Exercise brief:
Apart from the pictures, every entry must be retyped exactly.

Source data:
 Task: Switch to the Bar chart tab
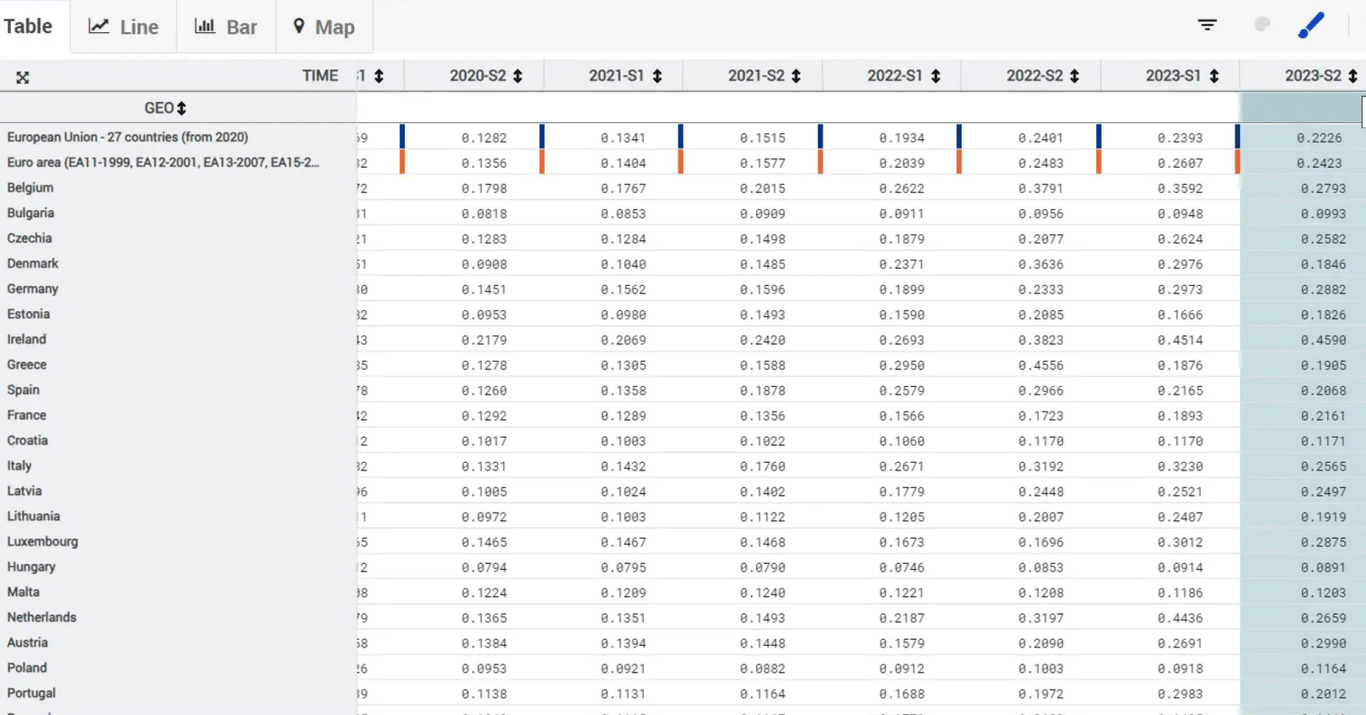[x=226, y=27]
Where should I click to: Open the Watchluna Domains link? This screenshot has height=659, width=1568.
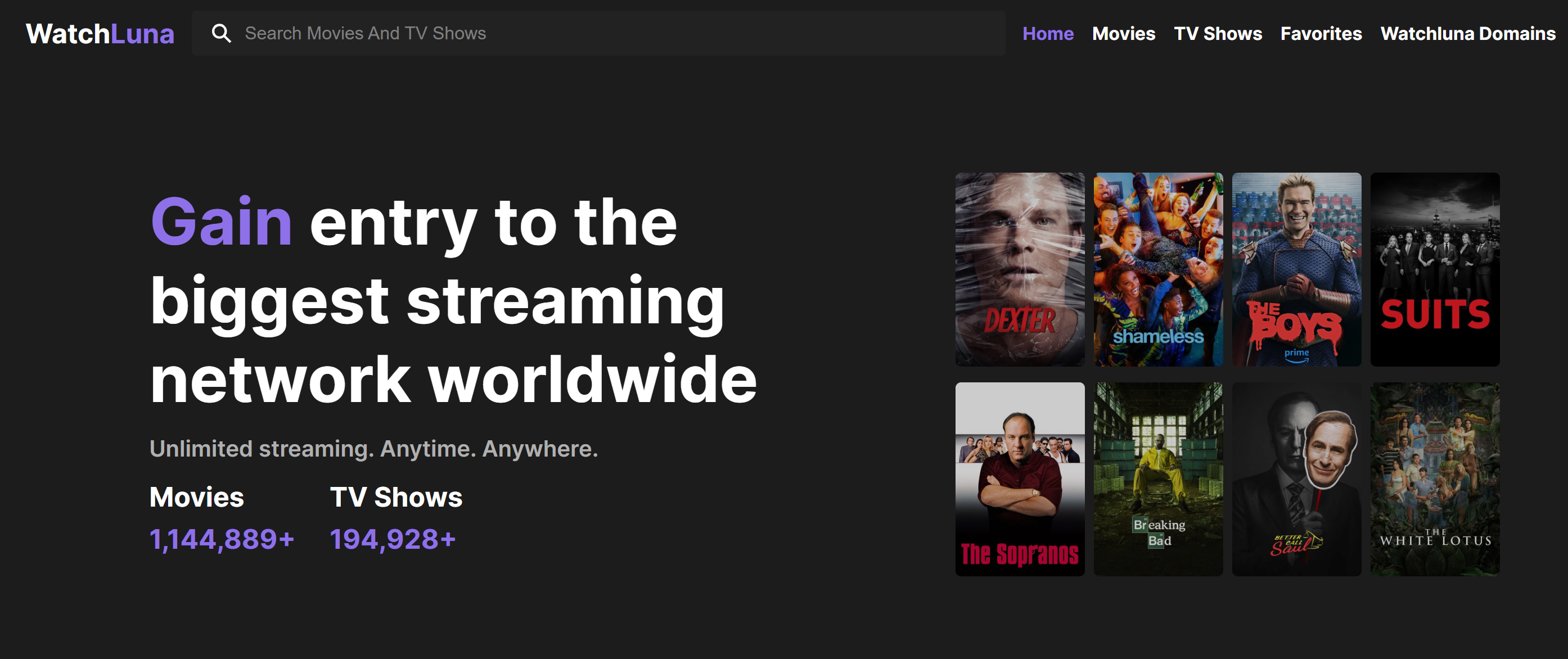coord(1467,34)
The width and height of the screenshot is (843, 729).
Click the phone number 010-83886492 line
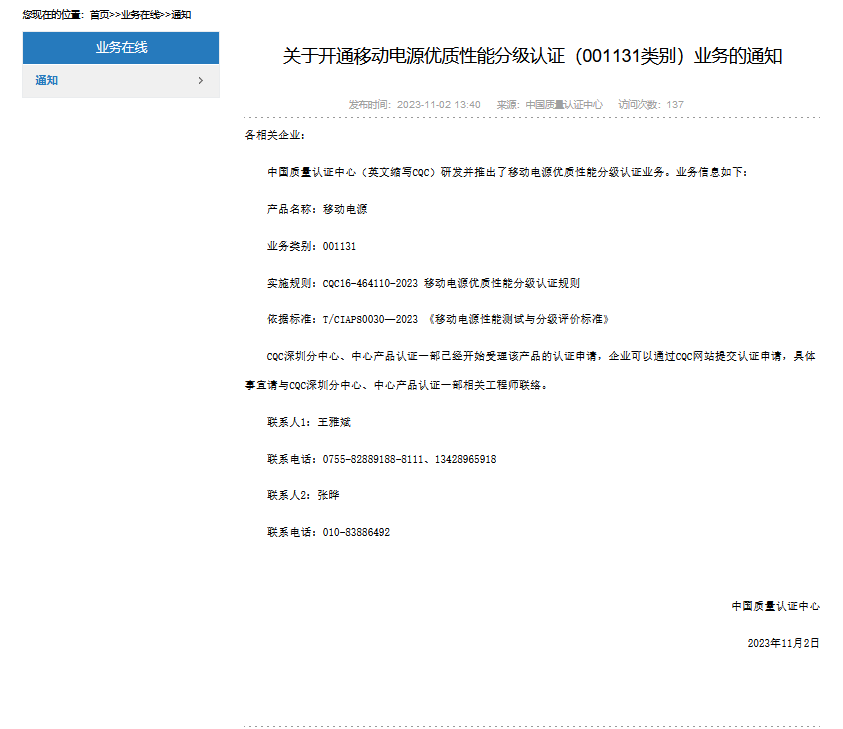[328, 532]
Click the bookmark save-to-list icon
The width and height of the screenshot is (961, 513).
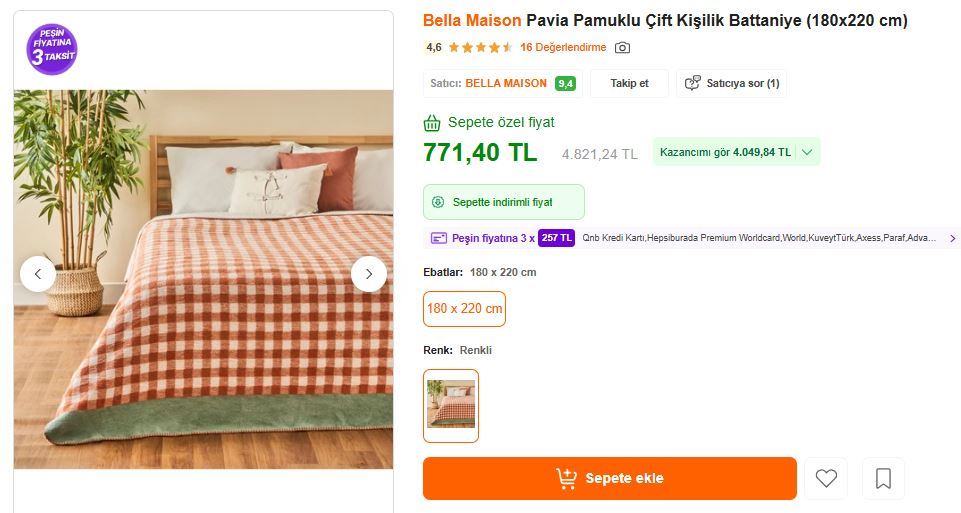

Reply to the task:
 Task: Switch to the Bar chart tab
[x=226, y=27]
Where should I click to: Open the Watchluna Domains link? This screenshot has height=659, width=1568.
coord(1467,34)
The width and height of the screenshot is (843, 729).
Click the phone number 010-83886492 line
[328, 532]
Click the bookmark save-to-list icon
The width and height of the screenshot is (961, 513).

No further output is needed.